Problem requirements> Beneath this task are records; state how many of their lines hold the word "axis", and nothing else.

[Data items]

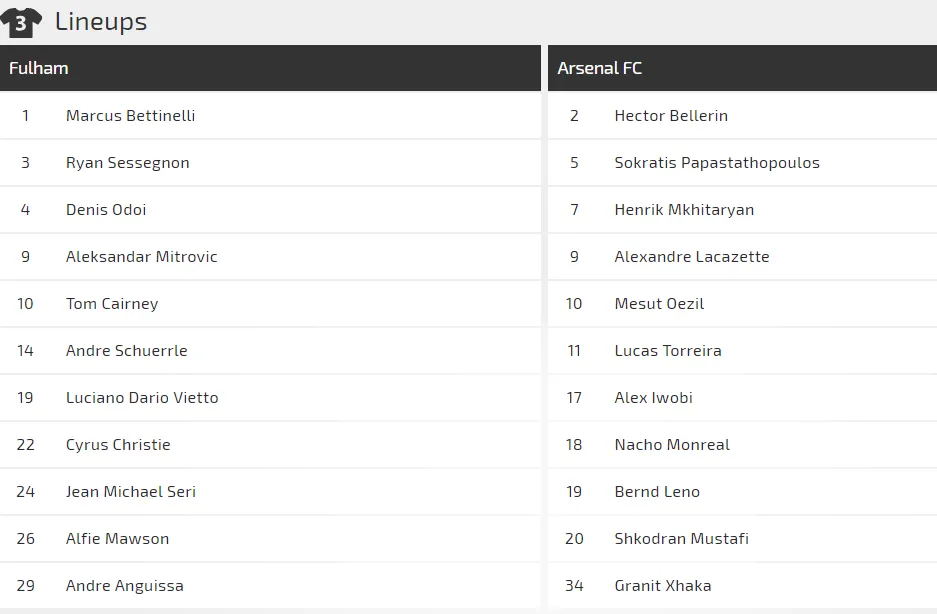
Task: Open Sokratis Papastathopoulos's player page
Action: pyautogui.click(x=717, y=163)
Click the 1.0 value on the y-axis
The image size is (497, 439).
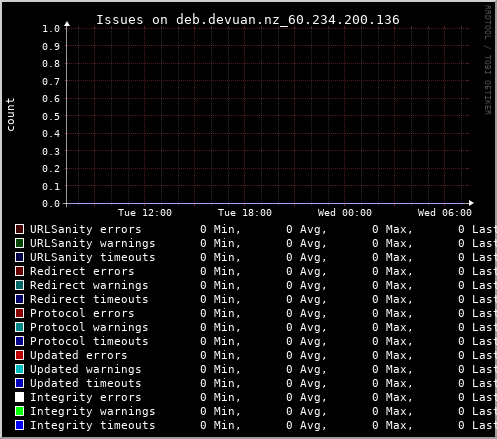point(51,29)
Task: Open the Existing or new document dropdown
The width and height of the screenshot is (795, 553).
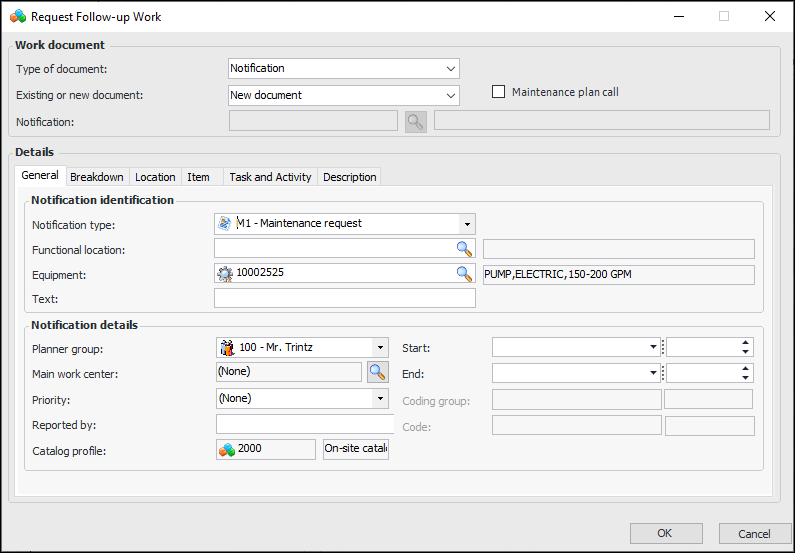Action: (x=450, y=96)
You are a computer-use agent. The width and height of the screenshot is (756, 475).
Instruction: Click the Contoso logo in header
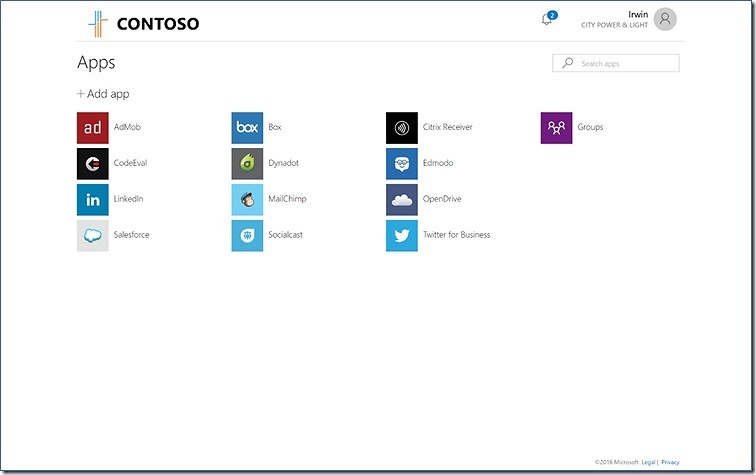pos(143,23)
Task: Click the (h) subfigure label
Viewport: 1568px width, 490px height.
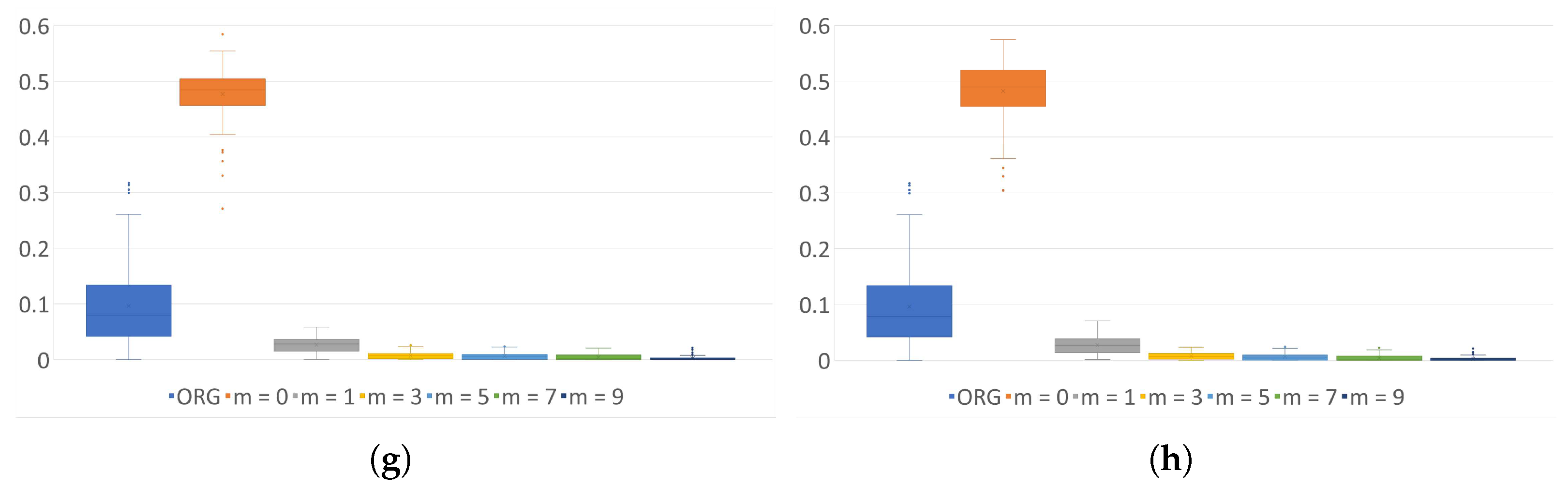Action: coord(1170,460)

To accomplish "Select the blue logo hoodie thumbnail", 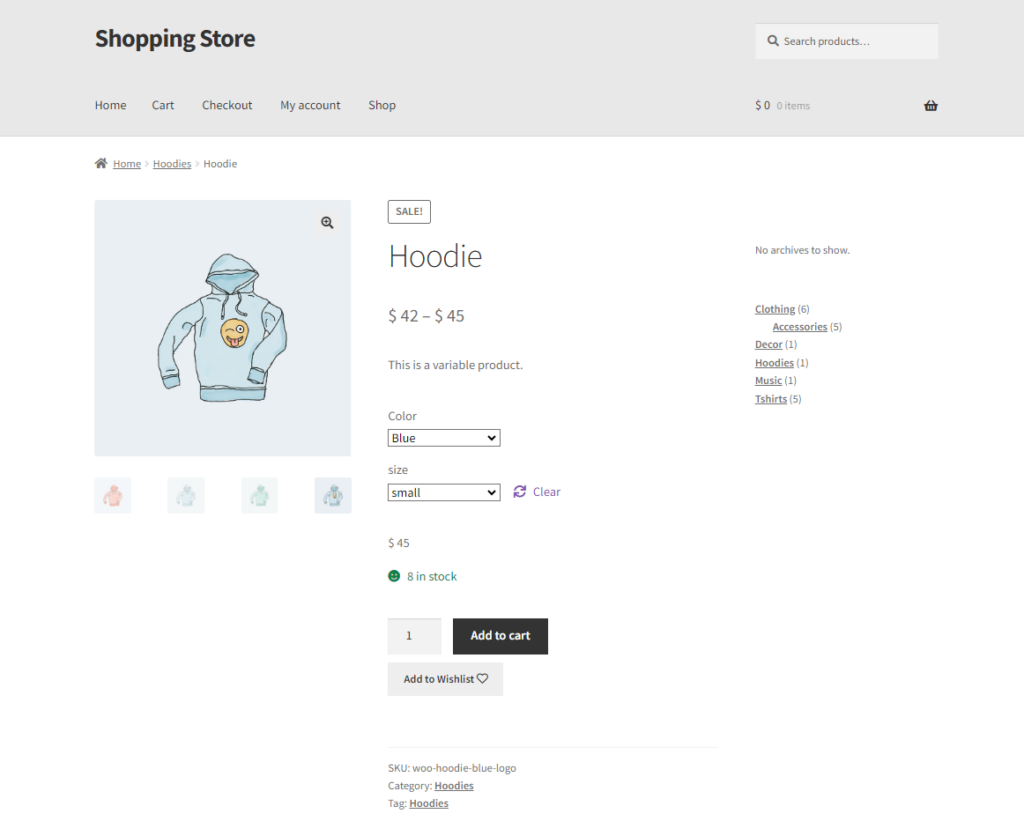I will point(333,495).

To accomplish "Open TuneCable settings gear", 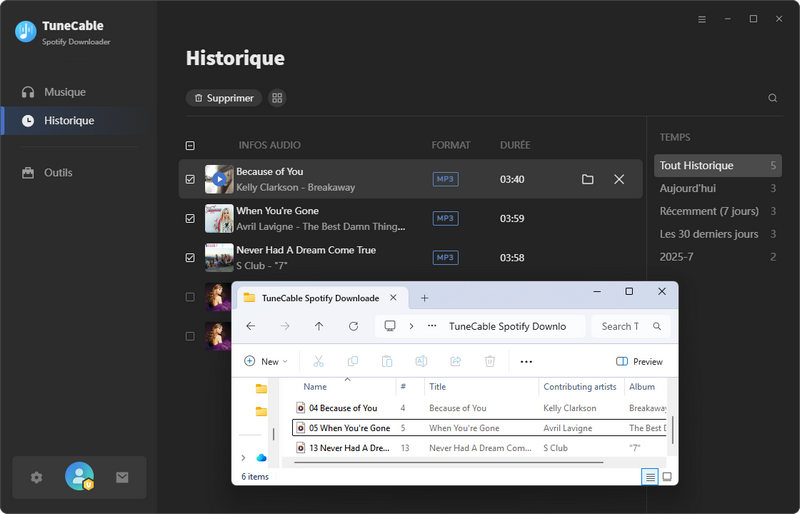I will [x=37, y=477].
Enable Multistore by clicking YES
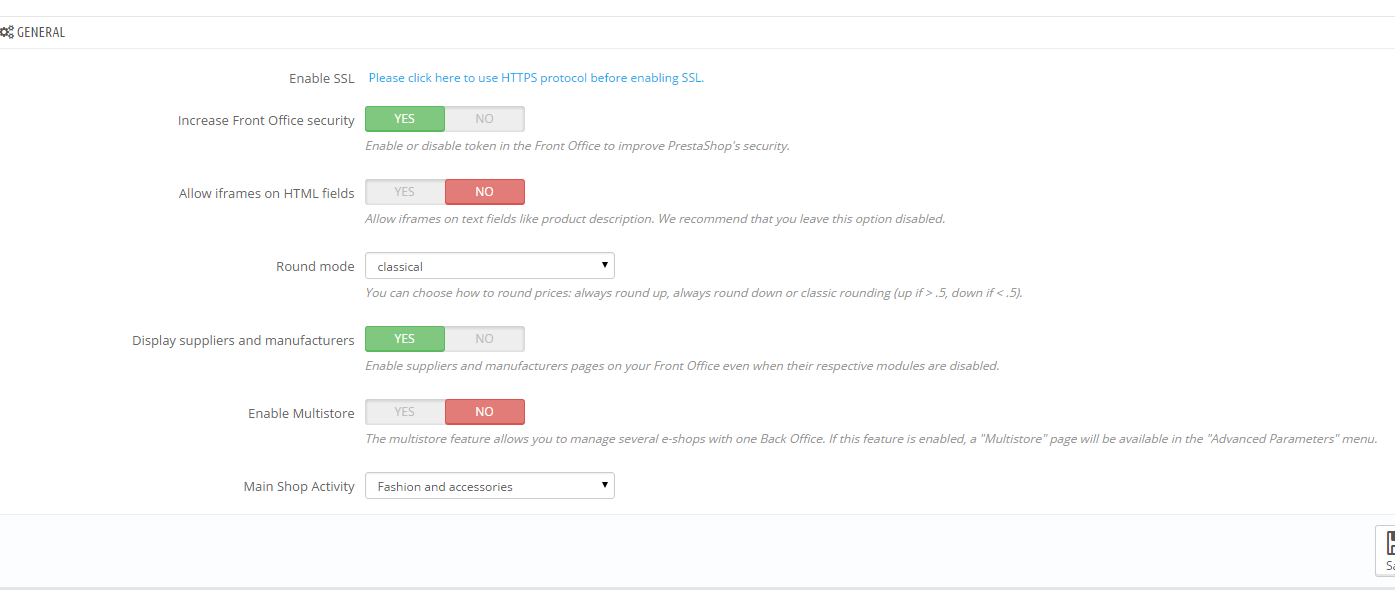Viewport: 1395px width, 602px height. [x=405, y=412]
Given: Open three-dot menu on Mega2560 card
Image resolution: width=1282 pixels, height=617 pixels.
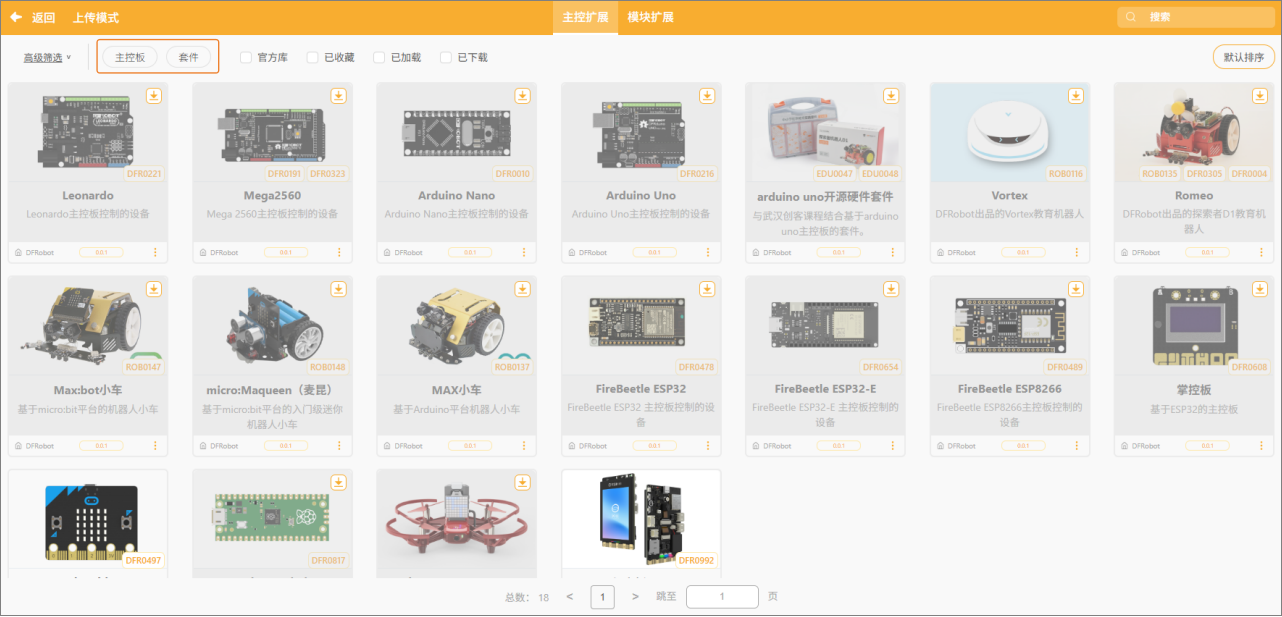Looking at the screenshot, I should [340, 252].
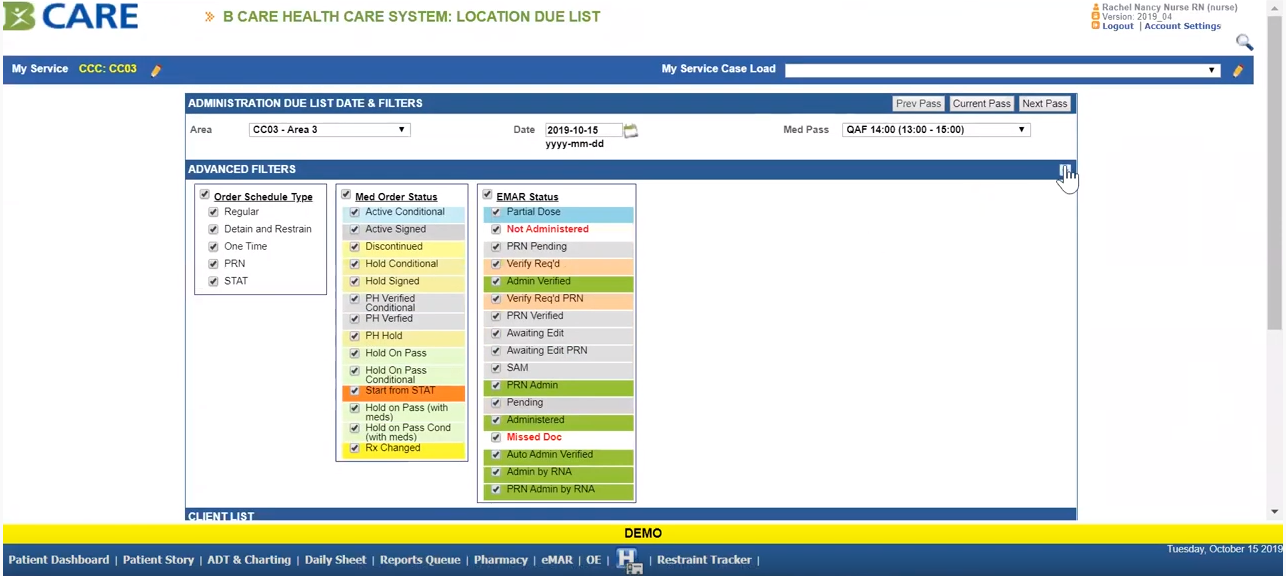Click the Date input field
1286x576 pixels.
pyautogui.click(x=583, y=130)
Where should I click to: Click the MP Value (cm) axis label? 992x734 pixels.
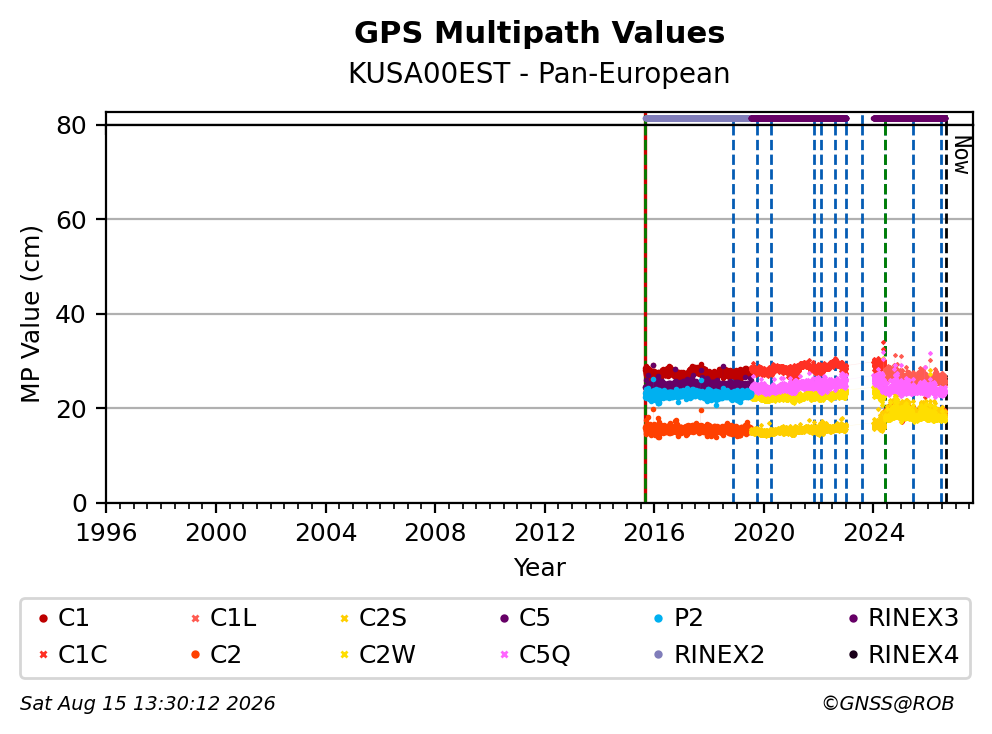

Response box> 2